Kirkus Reviews QR Code
THE TIMID ADVENTURES OF A WINDOW WASHER by Georges Michel

THE TIMID ADVENTURES OF A WINDOW WASHER

By

Pub Date: June 13th, 1969
Publisher: Doubleday

This is written by a man who grew up in one of the seamier suburbs of Paris and who still lives there, repairing watches. But in the past few years his writing came to the attention of Sartre and subsequently he has had three successful plays staged and translated. In this, his first novel, his background and an interior intensity capable of making the most out of the minute are demonstrated. Gugusse is one of those profoundly sad individuals who exist in the substrata of society. He is agonizingly shy, drifting without meaning or impact in a ""noxious cosmos"" of stench ridden halls, battered streets. He fills his interminably long days with dreams and tentative sorties--he is forever buying lottery tickets, entering contests, answering ads.
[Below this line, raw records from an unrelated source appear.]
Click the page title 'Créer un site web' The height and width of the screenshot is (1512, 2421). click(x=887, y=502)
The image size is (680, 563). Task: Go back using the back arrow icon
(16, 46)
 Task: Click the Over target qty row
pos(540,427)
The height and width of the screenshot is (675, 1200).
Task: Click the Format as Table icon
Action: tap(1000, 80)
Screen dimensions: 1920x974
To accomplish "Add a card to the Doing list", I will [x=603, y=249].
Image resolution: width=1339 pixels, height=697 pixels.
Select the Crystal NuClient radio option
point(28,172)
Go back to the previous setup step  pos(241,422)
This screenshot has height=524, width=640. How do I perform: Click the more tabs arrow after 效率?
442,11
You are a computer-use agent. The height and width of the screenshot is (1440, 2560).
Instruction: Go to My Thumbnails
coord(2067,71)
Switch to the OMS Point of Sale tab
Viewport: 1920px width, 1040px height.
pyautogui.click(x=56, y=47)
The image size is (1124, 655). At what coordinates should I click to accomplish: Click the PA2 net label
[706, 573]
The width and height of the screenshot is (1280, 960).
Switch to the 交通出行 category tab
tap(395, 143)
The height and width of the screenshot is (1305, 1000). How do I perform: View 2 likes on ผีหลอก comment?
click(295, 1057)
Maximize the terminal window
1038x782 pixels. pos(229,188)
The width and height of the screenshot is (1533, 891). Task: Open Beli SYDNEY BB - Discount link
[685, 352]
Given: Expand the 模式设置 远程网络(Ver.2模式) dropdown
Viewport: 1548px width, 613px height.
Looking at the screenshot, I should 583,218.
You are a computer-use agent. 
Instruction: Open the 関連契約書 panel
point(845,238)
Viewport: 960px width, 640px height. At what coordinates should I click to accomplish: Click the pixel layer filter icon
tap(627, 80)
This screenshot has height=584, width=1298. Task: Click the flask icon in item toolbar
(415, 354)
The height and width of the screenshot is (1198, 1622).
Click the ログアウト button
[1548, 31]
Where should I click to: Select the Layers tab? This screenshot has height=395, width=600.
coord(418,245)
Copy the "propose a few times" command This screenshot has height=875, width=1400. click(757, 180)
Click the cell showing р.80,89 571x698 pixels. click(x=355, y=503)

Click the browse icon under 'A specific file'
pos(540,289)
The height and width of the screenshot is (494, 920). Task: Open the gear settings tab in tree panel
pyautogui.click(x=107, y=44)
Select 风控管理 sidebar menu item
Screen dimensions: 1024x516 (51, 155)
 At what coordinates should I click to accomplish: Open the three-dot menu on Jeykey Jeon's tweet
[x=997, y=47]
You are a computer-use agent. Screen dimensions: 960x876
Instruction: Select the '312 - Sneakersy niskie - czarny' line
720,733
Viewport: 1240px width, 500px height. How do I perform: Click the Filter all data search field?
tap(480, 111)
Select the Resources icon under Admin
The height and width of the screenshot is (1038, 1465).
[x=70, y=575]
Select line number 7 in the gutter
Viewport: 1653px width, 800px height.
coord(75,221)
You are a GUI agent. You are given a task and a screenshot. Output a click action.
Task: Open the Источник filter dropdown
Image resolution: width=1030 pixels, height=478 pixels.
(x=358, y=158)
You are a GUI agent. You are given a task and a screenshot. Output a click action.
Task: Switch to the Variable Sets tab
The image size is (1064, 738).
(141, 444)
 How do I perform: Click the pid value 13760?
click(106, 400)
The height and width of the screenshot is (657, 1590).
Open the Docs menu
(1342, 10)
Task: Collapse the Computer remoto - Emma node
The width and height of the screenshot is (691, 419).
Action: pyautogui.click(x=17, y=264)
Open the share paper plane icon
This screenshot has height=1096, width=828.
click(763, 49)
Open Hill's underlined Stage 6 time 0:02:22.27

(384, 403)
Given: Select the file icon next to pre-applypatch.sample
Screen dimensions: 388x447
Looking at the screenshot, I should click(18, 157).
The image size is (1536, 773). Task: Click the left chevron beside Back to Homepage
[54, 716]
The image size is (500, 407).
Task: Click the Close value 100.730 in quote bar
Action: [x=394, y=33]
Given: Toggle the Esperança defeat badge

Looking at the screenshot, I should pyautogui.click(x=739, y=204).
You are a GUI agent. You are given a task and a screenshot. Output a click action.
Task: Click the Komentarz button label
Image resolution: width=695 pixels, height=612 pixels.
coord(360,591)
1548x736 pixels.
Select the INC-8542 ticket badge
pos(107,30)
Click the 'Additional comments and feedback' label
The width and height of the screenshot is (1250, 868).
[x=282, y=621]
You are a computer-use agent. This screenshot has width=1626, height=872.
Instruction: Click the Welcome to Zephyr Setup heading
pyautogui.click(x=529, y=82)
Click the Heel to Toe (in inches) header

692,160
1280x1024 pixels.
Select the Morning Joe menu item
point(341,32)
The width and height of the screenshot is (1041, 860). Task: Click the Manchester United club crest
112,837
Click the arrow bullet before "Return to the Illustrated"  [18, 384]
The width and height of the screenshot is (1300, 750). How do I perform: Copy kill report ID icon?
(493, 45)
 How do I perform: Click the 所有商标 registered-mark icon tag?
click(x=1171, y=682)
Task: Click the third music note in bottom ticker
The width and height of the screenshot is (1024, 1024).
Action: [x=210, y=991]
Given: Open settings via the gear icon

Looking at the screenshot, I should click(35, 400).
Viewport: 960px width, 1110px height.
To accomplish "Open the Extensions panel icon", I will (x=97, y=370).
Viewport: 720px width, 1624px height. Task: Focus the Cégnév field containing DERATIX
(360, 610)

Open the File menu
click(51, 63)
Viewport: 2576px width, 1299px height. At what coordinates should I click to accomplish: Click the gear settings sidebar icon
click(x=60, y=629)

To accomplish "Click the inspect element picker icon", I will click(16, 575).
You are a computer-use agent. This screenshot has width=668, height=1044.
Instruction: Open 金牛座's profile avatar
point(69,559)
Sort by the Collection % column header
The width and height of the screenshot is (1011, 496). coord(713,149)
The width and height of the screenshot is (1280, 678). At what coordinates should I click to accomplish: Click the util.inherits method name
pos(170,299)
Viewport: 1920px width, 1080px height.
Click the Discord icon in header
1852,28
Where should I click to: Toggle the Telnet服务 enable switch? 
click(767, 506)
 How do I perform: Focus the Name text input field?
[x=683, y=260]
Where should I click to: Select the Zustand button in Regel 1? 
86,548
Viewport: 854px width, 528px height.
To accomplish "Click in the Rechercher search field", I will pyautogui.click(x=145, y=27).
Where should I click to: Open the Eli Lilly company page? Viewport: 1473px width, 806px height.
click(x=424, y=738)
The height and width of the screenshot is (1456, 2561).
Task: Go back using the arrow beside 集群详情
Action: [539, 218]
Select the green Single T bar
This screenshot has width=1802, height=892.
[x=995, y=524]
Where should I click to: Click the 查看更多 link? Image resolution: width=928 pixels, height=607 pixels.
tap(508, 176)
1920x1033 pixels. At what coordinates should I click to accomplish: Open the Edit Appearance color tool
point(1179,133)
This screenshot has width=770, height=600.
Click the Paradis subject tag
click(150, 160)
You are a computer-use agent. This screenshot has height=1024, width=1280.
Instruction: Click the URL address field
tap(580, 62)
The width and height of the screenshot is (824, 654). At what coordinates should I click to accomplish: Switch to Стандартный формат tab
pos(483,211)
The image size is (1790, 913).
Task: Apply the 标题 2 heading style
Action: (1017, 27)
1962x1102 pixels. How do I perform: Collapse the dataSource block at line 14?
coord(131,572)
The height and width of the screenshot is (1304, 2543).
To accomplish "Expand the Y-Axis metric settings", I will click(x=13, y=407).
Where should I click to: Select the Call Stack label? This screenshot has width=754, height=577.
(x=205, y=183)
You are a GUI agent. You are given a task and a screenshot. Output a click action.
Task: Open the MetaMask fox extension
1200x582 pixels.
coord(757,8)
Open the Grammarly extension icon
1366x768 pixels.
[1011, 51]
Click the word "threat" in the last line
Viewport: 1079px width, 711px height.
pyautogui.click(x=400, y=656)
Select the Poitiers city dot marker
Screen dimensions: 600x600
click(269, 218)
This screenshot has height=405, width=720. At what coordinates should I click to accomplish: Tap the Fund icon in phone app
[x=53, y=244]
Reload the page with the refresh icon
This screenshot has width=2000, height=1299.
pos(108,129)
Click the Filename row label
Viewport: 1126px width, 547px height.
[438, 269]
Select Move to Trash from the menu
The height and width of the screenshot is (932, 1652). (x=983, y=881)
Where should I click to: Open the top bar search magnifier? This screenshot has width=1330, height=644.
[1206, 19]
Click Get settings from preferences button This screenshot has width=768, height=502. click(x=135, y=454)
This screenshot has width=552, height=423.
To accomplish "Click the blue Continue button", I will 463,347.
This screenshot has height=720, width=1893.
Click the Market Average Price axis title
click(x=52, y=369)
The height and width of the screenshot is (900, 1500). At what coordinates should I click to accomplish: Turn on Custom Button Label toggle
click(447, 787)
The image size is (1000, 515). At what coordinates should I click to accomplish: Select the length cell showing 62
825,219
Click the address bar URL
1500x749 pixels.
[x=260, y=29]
For a while he finds a girl but he can't afford her; he seeks solace in movies and finally finds a kind of companionship in a bar where ""the tall man"" discourses nightly on politics. Gugusse, through ""the tall man,"" is maneuvered into a kind of quasi-communist activity ending in a rally where he is ritually beaten up by the cops. But he is still a shadow patsy, alternately filled with rage, despair and futile hope. The author engages your sympathies but he still fails to make his hero of much larger consequence than his ""timid adventures.